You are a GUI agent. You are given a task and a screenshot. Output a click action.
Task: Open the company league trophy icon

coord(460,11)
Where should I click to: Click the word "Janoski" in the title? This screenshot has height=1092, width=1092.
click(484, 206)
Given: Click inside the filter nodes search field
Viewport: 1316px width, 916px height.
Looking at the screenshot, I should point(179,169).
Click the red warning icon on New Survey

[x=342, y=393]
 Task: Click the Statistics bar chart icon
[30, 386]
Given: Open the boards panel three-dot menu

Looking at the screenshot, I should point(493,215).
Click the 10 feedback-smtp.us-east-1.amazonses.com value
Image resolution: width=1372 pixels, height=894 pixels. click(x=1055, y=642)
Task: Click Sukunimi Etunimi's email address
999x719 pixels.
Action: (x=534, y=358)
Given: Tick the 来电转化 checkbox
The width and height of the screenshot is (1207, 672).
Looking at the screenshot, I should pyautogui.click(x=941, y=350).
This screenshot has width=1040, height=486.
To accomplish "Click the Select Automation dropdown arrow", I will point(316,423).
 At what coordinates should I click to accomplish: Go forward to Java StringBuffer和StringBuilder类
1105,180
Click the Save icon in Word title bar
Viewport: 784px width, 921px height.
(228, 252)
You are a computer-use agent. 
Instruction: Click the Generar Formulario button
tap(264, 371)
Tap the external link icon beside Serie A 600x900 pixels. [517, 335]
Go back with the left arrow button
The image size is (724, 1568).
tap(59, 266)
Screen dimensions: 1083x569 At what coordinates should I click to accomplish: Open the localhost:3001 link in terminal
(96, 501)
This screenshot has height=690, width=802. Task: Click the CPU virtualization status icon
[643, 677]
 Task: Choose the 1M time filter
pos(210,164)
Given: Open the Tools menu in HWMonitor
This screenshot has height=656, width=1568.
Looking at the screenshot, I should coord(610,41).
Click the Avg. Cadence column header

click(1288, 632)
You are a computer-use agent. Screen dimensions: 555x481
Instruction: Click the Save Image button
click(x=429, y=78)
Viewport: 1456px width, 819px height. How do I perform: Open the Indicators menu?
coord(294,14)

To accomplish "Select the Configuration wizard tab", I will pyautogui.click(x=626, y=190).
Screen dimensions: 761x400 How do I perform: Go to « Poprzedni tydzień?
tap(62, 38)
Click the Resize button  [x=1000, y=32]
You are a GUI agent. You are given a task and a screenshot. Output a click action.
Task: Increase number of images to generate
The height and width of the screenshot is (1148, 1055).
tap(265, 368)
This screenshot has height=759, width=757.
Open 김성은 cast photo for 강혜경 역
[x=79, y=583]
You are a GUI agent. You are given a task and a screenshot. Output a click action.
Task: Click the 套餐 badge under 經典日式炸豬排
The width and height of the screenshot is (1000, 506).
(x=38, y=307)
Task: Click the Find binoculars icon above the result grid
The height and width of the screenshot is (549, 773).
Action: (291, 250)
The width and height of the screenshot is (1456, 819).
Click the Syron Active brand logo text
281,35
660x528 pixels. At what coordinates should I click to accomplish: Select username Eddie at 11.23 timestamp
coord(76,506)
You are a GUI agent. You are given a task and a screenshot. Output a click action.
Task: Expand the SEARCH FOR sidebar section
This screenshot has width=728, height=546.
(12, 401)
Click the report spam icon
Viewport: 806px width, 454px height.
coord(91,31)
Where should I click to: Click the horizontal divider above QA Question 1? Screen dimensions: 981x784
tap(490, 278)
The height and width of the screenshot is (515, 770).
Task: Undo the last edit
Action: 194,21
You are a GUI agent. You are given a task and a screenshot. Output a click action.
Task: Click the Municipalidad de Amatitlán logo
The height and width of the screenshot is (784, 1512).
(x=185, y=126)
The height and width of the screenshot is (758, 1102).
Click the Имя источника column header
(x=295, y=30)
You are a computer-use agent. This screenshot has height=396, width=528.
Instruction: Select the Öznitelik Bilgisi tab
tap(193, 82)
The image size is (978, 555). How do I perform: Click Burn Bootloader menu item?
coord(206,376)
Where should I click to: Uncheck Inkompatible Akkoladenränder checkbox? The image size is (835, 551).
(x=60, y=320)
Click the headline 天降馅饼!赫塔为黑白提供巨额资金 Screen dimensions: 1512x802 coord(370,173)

#### [WHAT YOU ARE ASKED TO DO]
Transcribe every row above verbatim, preserving its wording, spacing, and line breaks.

#### [COMPLETED TASK]
You are a GUI agent. You are given a task and a screenshot. Output a click action.
Task: Open the company league trophy icon

coord(460,11)
Where should I click to: Click the word "Janoski" in the title? This screenshot has height=1092, width=1092.
click(484, 206)
Given: Click inside the filter nodes search field
Viewport: 1316px width, 916px height.
Looking at the screenshot, I should point(179,169).
Click the red warning icon on New Survey

[x=342, y=393]
 Task: Click the Statistics bar chart icon
[30, 386]
Given: Open the boards panel three-dot menu

Looking at the screenshot, I should point(493,215).
Click the 10 feedback-smtp.us-east-1.amazonses.com value
Image resolution: width=1372 pixels, height=894 pixels. click(x=1055, y=642)
Task: Click Sukunimi Etunimi's email address
999x719 pixels.
Action: (x=534, y=358)
Given: Tick the 来电转化 checkbox
The width and height of the screenshot is (1207, 672).
Looking at the screenshot, I should pyautogui.click(x=941, y=350).
This screenshot has width=1040, height=486.
To accomplish "Click the Select Automation dropdown arrow", I will point(316,423).
 At what coordinates should I click to accomplish: Go forward to Java StringBuffer和StringBuilder类
1105,180
Click the Save icon in Word title bar
Viewport: 784px width, 921px height.
(228, 252)
You are a computer-use agent. 
Instruction: Click the Generar Formulario button
tap(264, 371)
Tap the external link icon beside Serie A 600x900 pixels. [517, 335]
Go back with the left arrow button
The image size is (724, 1568).
tap(59, 266)
Screen dimensions: 1083x569 At what coordinates should I click to accomplish: Open the localhost:3001 link in terminal
(96, 501)
This screenshot has height=690, width=802. Task: Click the CPU virtualization status icon
[643, 677]
 Task: Choose the 1M time filter
pos(210,164)
Given: Open the Tools menu in HWMonitor
This screenshot has height=656, width=1568.
Looking at the screenshot, I should coord(610,41).
Click the Avg. Cadence column header

click(1288, 632)
You are a computer-use agent. Screen dimensions: 555x481
Instruction: Click the Save Image button
click(x=429, y=78)
Viewport: 1456px width, 819px height. How do I perform: Open the Indicators menu?
coord(294,14)

To accomplish "Select the Configuration wizard tab", I will pyautogui.click(x=626, y=190).
Screen dimensions: 761x400 How do I perform: Go to « Poprzedni tydzień?
tap(62, 38)
Click the Resize button  [x=1000, y=32]
You are a GUI agent. You are given a task and a screenshot. Output a click action.
Task: Increase number of images to generate
The height and width of the screenshot is (1148, 1055).
tap(265, 368)
This screenshot has height=759, width=757.
Open 김성은 cast photo for 강혜경 역
[x=79, y=583]
You are a GUI agent. You are given a task and a screenshot. Output a click action.
Task: Click the 套餐 badge under 經典日式炸豬排
The width and height of the screenshot is (1000, 506).
(x=38, y=307)
Task: Click the Find binoculars icon above the result grid
The height and width of the screenshot is (549, 773).
Action: (291, 250)
The width and height of the screenshot is (1456, 819).
Click the Syron Active brand logo text
281,35
660x528 pixels. At what coordinates should I click to accomplish: Select username Eddie at 11.23 timestamp
coord(76,506)
You are a GUI agent. You are given a task and a screenshot. Output a click action.
Task: Expand the SEARCH FOR sidebar section
This screenshot has width=728, height=546.
(12, 401)
Click the report spam icon
Viewport: 806px width, 454px height.
coord(91,31)
Where should I click to: Click the horizontal divider above QA Question 1? Screen dimensions: 981x784
tap(490, 278)
The height and width of the screenshot is (515, 770).
Task: Undo the last edit
Action: 194,21
You are a GUI agent. You are given a task and a screenshot. Output a click action.
Task: Click the Municipalidad de Amatitlán logo
The height and width of the screenshot is (784, 1512).
(x=185, y=126)
The height and width of the screenshot is (758, 1102).
Click the Имя источника column header
(x=295, y=30)
You are a computer-use agent. This screenshot has height=396, width=528.
Instruction: Select the Öznitelik Bilgisi tab
tap(193, 82)
The image size is (978, 555). How do I perform: Click Burn Bootloader menu item?
coord(206,376)
Where should I click to: Uncheck Inkompatible Akkoladenränder checkbox? The image size is (835, 551).
(x=60, y=320)
Click the headline 天降馅饼!赫塔为黑白提供巨额资金 Screen dimensions: 1512x802 coord(370,173)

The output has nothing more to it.